Long before the latest global breast implant scare, American health officials were toying with the idea of building a registry that would track patients with implants.

The registry would give a better idea of the number of complications over time, such as rupture or infection.

But to this day, none exists for the world's largest healthcare market, which often serves as a global model for regulatory practice. Some individual countries in Europe have made their own attempts but with only limited success, and there is no continent-wide registry.

In the wake of the current scandal surrounding France's Poly Implant Prothese (PIP), which used industrial grade silicone instead of medical grade silicone in implants placed surgically in some 300,000 women worldwide, advocates for a registry are again pushing the idea.
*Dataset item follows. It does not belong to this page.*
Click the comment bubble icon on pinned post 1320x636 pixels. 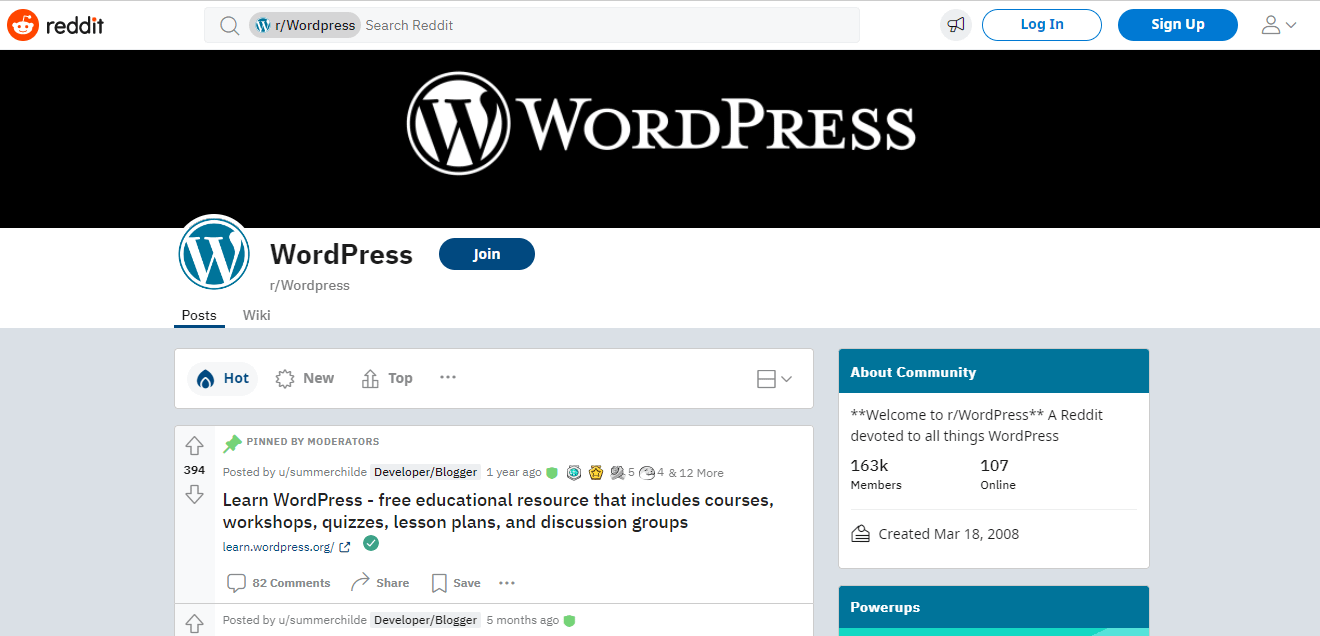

The French government has advised the 30,000 women in France who bought the implants to have them removed and governments in several other countries, such as Britain and Brazil, have asked women to visit their doctors for checks.
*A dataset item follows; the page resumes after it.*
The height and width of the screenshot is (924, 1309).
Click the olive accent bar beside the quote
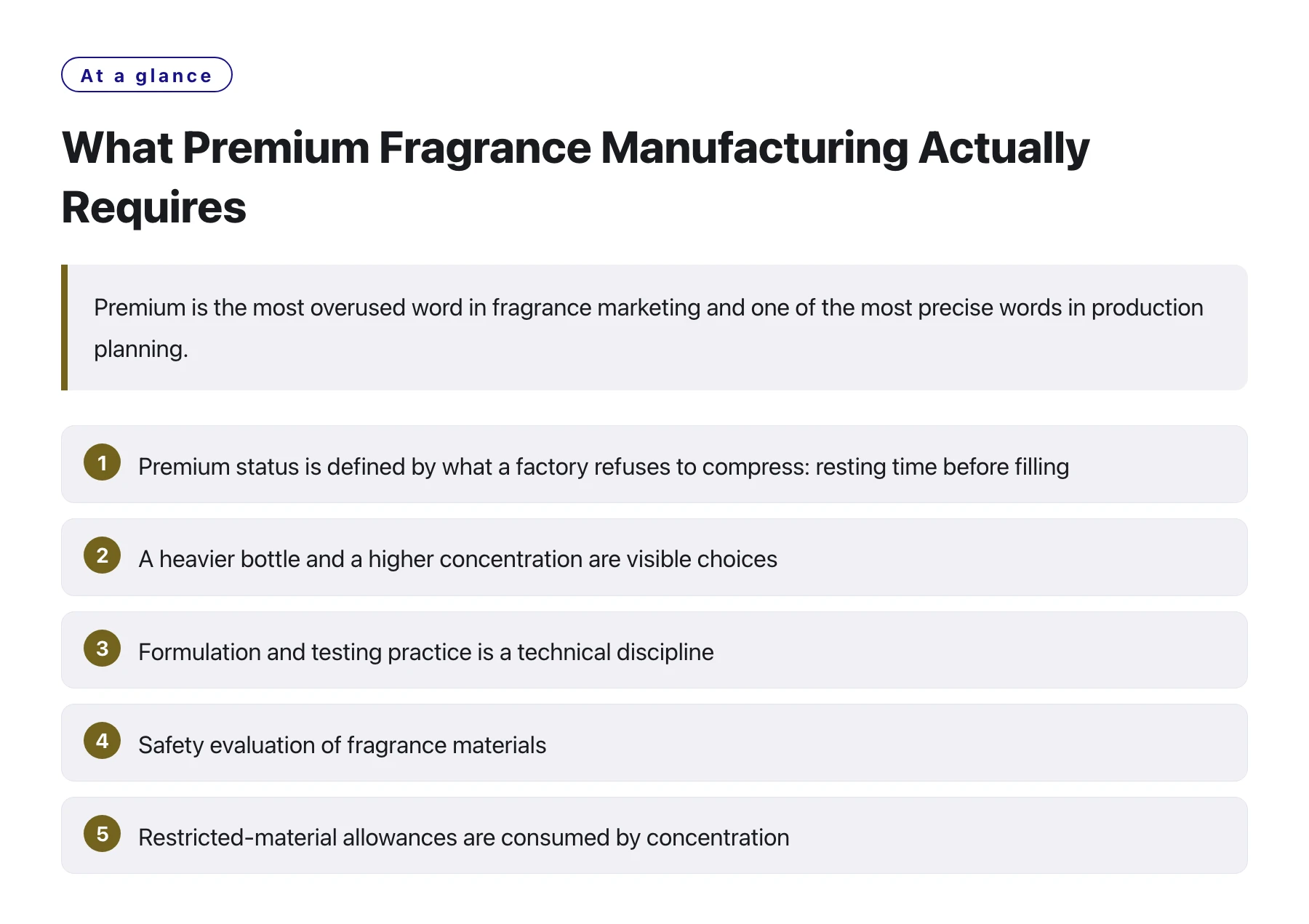(65, 328)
"If we had had registries, we would have known years ago if it's true that PIP implants break sooner," said Diana Zuckerman, president of the National Research Center for Women & Families. "We would have known if Mentor ones break sooner or later than Allergan's," she said, referring to the two largest makers of breast implants.

There were almost 400,000 breast enlargement or reconstruction procedures in the United States in 2010, according to the American Society of Plastic Surgeons. That includes silicone and saline implants.

The U.S. Food and Drug Administration has relied on company-funded efforts to track the safety of implants since allowing the silicone versions back on the market in 2006. It had banned silicone implants in 1992 after some U.S. women said the devices leaked and made them chronically ill.